Stored items:
────

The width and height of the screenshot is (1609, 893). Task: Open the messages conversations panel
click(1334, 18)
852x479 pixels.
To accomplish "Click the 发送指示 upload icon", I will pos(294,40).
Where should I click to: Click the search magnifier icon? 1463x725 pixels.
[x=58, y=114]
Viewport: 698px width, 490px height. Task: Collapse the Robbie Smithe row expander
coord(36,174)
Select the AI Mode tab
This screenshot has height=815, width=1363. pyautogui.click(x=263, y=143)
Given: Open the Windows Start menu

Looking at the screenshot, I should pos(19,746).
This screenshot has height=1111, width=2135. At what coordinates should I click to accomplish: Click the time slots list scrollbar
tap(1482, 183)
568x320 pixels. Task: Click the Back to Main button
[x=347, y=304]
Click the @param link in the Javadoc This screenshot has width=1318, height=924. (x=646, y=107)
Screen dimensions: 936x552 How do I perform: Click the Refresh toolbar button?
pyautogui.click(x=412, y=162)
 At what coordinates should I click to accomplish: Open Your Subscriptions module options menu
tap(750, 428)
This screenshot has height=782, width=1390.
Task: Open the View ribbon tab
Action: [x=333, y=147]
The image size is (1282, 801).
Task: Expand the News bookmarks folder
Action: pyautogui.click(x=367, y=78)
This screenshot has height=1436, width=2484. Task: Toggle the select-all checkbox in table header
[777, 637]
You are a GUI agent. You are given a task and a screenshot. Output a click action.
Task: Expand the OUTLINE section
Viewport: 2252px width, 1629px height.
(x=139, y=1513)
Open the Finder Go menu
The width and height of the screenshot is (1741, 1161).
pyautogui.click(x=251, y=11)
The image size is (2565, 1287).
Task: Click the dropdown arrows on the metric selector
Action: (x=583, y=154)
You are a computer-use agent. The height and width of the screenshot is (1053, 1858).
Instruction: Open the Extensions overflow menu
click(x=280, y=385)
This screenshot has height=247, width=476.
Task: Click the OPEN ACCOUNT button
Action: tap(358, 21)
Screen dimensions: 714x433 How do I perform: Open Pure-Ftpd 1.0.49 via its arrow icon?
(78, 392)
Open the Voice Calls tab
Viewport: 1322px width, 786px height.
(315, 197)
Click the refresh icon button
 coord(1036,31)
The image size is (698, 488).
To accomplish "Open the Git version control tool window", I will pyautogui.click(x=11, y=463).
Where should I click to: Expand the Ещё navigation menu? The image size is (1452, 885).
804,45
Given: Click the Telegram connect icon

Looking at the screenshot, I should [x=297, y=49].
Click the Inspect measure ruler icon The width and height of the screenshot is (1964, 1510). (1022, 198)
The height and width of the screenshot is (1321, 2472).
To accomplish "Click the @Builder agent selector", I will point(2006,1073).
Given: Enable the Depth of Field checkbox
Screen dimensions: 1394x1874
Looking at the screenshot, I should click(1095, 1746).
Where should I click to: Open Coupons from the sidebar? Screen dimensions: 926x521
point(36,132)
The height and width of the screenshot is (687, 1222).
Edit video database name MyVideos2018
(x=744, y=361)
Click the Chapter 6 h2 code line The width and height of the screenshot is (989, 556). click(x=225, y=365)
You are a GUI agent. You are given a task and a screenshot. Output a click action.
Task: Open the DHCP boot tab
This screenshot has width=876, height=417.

────

TASK DETAILS> Extract every line of the records above that contains the word "agent".

EXERCISE OUTPUT>
You are a GUI agent. You are given a task and a screenshot. Output a click action.
You are a computer-use agent. The height and width of the screenshot is (1053, 1858).
To accomplish "Click the @Builder agent selector", I will point(2006,1073).
You are a GUI agent. You are given a task and a screenshot. Output a click action.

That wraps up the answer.